(Stored items)
+ + + + + + +
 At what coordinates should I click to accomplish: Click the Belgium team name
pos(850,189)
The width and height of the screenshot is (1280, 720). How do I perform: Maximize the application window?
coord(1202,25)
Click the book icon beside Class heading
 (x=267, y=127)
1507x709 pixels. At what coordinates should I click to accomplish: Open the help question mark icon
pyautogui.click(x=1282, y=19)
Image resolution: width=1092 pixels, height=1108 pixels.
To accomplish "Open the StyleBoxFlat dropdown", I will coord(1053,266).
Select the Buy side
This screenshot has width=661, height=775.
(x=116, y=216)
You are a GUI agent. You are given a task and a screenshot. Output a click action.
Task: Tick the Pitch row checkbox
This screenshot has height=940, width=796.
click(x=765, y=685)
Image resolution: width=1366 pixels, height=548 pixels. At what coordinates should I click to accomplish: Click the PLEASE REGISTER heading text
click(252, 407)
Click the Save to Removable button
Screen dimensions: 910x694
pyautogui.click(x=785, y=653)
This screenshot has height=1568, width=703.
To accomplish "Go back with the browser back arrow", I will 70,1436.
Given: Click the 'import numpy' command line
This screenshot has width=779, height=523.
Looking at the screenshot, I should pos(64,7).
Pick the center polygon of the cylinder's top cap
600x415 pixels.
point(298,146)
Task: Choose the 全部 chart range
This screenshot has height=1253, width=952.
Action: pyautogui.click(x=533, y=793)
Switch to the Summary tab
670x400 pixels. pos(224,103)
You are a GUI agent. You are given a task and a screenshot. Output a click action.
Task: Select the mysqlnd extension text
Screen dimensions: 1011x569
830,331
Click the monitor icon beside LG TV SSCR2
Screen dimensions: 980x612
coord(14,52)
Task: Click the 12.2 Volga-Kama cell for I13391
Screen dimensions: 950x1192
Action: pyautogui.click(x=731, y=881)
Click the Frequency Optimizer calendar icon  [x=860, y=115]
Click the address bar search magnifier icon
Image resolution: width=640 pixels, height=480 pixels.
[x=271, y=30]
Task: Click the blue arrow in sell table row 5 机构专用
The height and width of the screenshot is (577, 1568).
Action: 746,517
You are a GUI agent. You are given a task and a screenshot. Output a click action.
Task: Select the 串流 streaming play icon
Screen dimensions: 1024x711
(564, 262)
+ + + + + + +
> TASK DESCRIPTION
The whole of the data must be given back word for word.

> SOLUTION BELOW
 At what coordinates should I click to accomplish: Click the Belgium team name
pos(850,189)
The width and height of the screenshot is (1280, 720). How do I perform: Maximize the application window?
coord(1202,25)
Click the book icon beside Class heading
 (x=267, y=127)
1507x709 pixels. At what coordinates should I click to accomplish: Open the help question mark icon
pyautogui.click(x=1282, y=19)
Image resolution: width=1092 pixels, height=1108 pixels.
To accomplish "Open the StyleBoxFlat dropdown", I will coord(1053,266).
Select the Buy side
This screenshot has width=661, height=775.
(x=116, y=216)
You are a GUI agent. You are given a task and a screenshot. Output a click action.
Task: Tick the Pitch row checkbox
This screenshot has height=940, width=796.
click(x=765, y=685)
Image resolution: width=1366 pixels, height=548 pixels. At what coordinates should I click to accomplish: Click the PLEASE REGISTER heading text
click(252, 407)
Click the Save to Removable button
Screen dimensions: 910x694
pyautogui.click(x=785, y=653)
This screenshot has height=1568, width=703.
To accomplish "Go back with the browser back arrow", I will 70,1436.
Given: Click the 'import numpy' command line
This screenshot has width=779, height=523.
Looking at the screenshot, I should pos(64,7).
Pick the center polygon of the cylinder's top cap
600x415 pixels.
point(298,146)
Task: Choose the 全部 chart range
This screenshot has height=1253, width=952.
Action: pyautogui.click(x=533, y=793)
Switch to the Summary tab
670x400 pixels. pos(224,103)
You are a GUI agent. You are given a task and a screenshot. Output a click action.
Task: Select the mysqlnd extension text
Screen dimensions: 1011x569
830,331
Click the monitor icon beside LG TV SSCR2
Screen dimensions: 980x612
coord(14,52)
Task: Click the 12.2 Volga-Kama cell for I13391
Screen dimensions: 950x1192
Action: pyautogui.click(x=731, y=881)
Click the Frequency Optimizer calendar icon  [x=860, y=115]
Click the address bar search magnifier icon
Image resolution: width=640 pixels, height=480 pixels.
[x=271, y=30]
Task: Click the blue arrow in sell table row 5 机构专用
The height and width of the screenshot is (577, 1568).
Action: 746,517
You are a GUI agent. You are given a task and a screenshot. Output a click action.
Task: Select the 串流 streaming play icon
Screen dimensions: 1024x711
(564, 262)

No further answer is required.